▶ _Source passage_:
If you’re at least midway through your PhD, you’ve probably already gained a sense of how quickly that data can accumulate. And if proactive data management steps aren’t taken early on it’s all too easy to find your research in a confusing mess. At best this results in a headache and at worst it could necessitate starting some of your experiments over from scratch.
Scary stuff!
Thankfully this can all be avoided by putting good data management practices in place. In this post I’ll run through why data management is such a crucial skill for researchers and share the techniques I used during my own PhD, so you’ll be well equipped to avoid any research data nightmares in future.
Note – While this post was originally written for those working towards a PhD, the techniques are equally applicable to anyone working with research data.
Why Data Management in Research Is Important
Data management is critically important as a researcher for three key reasons:
1. To set yourself up for success
You really don’t want to find yourself in a position where you’re at risk of misplacing, or misidentifying either:
- raw data collected from experiments, or
- your accompanying notes which detail the experimental setup and are themselves a source of data.

▶ _Material provided_:
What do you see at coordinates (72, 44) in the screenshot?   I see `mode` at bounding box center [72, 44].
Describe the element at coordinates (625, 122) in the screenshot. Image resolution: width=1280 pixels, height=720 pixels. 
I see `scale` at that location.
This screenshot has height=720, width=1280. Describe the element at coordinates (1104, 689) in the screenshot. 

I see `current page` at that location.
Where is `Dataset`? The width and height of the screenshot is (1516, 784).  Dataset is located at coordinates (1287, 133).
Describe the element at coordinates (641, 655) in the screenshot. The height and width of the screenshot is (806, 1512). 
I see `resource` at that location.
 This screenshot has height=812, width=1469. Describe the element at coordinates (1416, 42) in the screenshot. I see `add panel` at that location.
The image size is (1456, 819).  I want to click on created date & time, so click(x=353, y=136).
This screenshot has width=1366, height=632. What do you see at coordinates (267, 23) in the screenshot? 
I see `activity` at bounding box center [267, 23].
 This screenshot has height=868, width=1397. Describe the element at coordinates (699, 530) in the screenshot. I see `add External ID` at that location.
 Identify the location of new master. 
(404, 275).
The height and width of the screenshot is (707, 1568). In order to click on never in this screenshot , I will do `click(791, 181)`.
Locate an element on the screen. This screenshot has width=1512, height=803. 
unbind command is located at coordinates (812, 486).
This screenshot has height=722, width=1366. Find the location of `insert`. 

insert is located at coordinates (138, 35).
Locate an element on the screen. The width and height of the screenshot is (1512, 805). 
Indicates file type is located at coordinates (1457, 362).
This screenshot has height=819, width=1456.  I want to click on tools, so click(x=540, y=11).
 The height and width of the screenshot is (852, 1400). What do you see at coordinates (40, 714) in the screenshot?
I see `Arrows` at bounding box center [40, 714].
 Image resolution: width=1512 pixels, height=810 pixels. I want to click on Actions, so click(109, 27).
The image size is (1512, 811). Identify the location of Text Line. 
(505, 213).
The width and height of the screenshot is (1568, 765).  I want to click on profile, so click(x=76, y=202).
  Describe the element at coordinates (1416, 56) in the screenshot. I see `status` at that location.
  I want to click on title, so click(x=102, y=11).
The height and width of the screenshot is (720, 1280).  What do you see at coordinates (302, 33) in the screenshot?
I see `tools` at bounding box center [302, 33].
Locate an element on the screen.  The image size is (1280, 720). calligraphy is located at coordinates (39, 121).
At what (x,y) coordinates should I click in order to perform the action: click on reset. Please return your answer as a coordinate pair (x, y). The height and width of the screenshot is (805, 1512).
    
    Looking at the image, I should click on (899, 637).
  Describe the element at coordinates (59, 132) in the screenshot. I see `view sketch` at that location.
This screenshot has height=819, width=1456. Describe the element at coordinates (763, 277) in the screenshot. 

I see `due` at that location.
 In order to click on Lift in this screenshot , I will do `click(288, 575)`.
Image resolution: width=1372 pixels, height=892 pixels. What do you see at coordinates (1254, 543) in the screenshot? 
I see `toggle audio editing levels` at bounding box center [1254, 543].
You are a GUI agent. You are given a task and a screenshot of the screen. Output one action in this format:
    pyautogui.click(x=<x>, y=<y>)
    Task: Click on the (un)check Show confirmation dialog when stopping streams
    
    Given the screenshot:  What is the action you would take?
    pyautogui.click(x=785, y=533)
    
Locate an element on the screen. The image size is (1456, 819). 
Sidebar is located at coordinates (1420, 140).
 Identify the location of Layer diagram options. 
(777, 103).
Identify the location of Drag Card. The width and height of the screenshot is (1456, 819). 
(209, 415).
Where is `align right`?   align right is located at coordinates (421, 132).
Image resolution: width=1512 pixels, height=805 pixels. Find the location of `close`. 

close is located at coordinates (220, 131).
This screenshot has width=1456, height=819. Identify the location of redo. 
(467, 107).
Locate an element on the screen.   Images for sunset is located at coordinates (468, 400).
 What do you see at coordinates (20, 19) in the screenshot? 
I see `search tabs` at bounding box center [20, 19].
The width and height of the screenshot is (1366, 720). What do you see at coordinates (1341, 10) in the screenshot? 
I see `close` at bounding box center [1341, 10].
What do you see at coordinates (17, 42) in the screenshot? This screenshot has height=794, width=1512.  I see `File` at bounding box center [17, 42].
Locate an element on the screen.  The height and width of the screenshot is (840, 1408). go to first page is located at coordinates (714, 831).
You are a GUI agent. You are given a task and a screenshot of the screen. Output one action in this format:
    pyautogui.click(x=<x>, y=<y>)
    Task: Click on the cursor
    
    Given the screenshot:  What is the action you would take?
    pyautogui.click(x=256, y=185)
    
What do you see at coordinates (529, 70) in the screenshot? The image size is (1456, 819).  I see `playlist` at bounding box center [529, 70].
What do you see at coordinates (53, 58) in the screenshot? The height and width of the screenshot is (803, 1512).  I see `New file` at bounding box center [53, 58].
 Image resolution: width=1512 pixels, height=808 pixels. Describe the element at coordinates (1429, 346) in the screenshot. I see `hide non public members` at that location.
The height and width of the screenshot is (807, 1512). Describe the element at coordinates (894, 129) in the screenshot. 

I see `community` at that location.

▶ _Required actions_:
a - Reproduce the data management post from "If you’re at" to "nightmares in future.", swapping "headache" for "nuisance".
b - In the data management post, what could messy research data necessitate at worst?

▶ _In response_:
a -
If you’re at least midway through your PhD, you’ve probably already gained a sense of how quickly that data can accumulate. And if proactive data management steps aren’t taken early on it’s all too easy to find your research in a confusing mess. At best this results in a nuisance and at worst it could necessitate starting some of your experiments over from scratch.
Scary stuff!
Thankfully this can all be avoided by putting good data management practices in place. In this post I’ll run through why data management is such a crucial skill for researchers and share the techniques I used during my own PhD, so you’ll be well equipped to avoid any research data nightmares in future.

b - Starting some of your experiments over from scratch.